24ème session ordinaire du Conseil d’Administration CADEV-Niger

Au l’lendemain de la restitution du Diagnostic Organisationnel et Financier (DOF)  de la CADEV-Niger, les membres du conseil d’administration se sont retrouvés pour la 24ème session ordinaire du conseil d’administration.

Plusieurs points étaient à l’ordre du jour dont la présentation des activités de la CADEV-NIGER, l’évaluation du plan stratégique 2016-2021, la préparation de l’Assemblée Générale ordinaire 2021 et un regard croisé sur le DOF par les membres du conseil.
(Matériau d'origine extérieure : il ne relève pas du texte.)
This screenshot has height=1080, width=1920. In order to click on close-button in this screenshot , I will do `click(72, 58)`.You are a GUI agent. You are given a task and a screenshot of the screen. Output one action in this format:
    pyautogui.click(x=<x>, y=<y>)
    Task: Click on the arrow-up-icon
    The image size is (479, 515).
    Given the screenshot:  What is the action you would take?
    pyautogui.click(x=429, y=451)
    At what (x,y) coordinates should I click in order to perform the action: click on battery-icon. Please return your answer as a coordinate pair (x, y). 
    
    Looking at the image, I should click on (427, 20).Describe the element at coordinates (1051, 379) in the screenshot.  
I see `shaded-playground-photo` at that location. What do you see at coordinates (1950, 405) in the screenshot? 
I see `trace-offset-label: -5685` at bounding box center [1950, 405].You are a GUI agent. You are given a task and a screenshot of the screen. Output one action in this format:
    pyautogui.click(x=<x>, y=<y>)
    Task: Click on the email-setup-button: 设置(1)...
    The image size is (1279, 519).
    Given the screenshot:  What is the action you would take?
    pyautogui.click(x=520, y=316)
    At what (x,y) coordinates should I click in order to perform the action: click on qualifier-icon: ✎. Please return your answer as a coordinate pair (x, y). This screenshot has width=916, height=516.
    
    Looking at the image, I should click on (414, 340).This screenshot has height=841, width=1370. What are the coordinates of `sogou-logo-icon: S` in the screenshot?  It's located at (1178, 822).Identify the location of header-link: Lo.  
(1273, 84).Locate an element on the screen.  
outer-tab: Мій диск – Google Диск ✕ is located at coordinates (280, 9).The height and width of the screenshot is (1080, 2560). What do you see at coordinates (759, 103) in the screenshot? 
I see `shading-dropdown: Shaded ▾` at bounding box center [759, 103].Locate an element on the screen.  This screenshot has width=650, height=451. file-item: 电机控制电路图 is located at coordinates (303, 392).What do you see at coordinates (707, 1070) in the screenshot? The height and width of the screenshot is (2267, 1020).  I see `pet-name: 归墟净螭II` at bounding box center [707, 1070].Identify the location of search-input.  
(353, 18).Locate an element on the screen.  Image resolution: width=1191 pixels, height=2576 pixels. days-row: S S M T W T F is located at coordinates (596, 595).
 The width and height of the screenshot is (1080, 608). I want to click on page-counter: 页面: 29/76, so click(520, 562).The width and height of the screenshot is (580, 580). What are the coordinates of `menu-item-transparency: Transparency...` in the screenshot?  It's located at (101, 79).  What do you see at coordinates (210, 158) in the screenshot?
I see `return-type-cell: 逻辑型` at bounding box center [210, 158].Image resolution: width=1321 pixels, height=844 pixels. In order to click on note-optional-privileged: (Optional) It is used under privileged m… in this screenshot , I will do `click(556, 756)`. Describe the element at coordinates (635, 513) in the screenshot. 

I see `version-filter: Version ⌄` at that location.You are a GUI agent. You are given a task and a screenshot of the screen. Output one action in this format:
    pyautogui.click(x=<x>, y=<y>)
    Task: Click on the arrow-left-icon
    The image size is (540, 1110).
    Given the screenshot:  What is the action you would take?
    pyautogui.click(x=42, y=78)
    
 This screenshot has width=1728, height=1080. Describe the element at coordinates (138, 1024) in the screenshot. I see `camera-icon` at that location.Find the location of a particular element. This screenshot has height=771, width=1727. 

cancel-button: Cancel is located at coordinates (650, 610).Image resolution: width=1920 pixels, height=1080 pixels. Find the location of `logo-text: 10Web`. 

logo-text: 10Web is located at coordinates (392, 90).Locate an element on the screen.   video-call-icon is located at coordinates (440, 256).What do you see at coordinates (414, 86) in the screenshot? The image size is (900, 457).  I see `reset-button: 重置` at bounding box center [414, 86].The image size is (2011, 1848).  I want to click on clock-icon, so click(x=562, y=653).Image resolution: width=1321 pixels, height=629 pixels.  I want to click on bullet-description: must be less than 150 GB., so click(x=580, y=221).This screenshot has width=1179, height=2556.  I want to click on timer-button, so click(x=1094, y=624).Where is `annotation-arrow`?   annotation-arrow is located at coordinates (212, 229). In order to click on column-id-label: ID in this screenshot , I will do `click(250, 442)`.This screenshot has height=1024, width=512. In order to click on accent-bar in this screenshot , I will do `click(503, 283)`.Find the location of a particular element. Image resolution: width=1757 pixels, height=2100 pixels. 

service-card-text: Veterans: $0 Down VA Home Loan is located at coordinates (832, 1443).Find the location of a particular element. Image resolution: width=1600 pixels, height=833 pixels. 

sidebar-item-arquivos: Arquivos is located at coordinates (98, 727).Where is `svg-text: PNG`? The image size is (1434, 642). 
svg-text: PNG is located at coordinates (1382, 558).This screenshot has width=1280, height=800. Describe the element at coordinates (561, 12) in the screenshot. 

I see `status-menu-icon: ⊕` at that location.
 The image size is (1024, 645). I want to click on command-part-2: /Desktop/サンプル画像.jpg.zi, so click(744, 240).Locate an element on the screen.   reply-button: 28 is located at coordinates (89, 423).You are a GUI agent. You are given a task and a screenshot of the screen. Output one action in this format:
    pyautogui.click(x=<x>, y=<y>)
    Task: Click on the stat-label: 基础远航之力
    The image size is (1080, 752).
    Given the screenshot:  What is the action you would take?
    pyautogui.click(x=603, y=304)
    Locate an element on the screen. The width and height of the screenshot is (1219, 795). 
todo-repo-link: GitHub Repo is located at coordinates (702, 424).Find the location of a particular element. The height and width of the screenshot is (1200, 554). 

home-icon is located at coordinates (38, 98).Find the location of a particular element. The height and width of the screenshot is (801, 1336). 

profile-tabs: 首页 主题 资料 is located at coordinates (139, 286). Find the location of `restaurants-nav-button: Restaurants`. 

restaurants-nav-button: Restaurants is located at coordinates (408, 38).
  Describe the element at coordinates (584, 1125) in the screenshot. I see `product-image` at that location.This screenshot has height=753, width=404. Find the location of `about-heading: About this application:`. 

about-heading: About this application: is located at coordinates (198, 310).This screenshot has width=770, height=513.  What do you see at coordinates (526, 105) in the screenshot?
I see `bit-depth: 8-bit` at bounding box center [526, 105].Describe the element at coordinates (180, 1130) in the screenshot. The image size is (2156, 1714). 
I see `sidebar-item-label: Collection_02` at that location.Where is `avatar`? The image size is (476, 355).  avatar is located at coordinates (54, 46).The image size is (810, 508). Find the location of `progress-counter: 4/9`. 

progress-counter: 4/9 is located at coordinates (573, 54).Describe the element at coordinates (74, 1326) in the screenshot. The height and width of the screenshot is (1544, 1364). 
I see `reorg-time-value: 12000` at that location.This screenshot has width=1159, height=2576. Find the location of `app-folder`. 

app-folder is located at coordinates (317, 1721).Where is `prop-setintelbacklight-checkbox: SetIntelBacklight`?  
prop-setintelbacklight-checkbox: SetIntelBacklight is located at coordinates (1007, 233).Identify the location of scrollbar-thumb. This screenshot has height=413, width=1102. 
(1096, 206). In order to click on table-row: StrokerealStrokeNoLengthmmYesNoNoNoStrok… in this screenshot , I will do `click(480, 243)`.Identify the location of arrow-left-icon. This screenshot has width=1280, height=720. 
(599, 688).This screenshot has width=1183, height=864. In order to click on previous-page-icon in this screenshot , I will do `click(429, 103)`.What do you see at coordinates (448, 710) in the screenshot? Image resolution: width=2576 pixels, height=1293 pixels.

Dans ses mots d’ouverture l’archevêque de Niamey, président de CADEV-NIGER, Mgr Laurent Lompo est revenu sur le contexte sécuritaire du pays. Contexte marqué par le déplacement en masse des populations qui fuient l’insécurité.

Du côté nord, les populations du Goroual se sont massivement déplacé suite aux attaques de leurs villages dont certains sont à Niamey (des chrétiens en grand nombre) d’autres à Téra. Du côté ouest vers Makalondi c’est un déplacement de plus de 7000 personnes qui ont quitté la paroisse de Bomoanga pour se retrouver à Makalondi. A l’Est, Diffa qui ne finit pas avec les attaques et son lot de déplacé.

Mgr à exhorter les membres du conseil à prier pour la justice, la réconciliation des cœurs et la sécurité. Il a rappelé qu’il revient de la rencontre de la conférence épiscopale Burkina-Niger qui a fait aussi la situation de la crise sécuritaire et qui lance un cri de cœur. Plusieurs diocèses sont affectés. Par exemple dans le diocèse de Dori à l’exception de la cathédrale, toutes les paroisses sont fermées. Les populations sont contraintes de porter l’hijab ainsi que l’interdiction de boire la bière locale qui est une tradition dans la zone. Quelques fois cela amène à se poser des questions sur l’utilité de la présence des forces militaires face à cette insécurité qui se généralise.

Aujourd’hui en tant que CADEV on doit se poser la question sur ce que devront faire et comment allons-nous agir pour être proche de ces populations meurtries. Elles comptent sur nous plus que par le passé et nous ne devons pas les décevoir at-il conclu.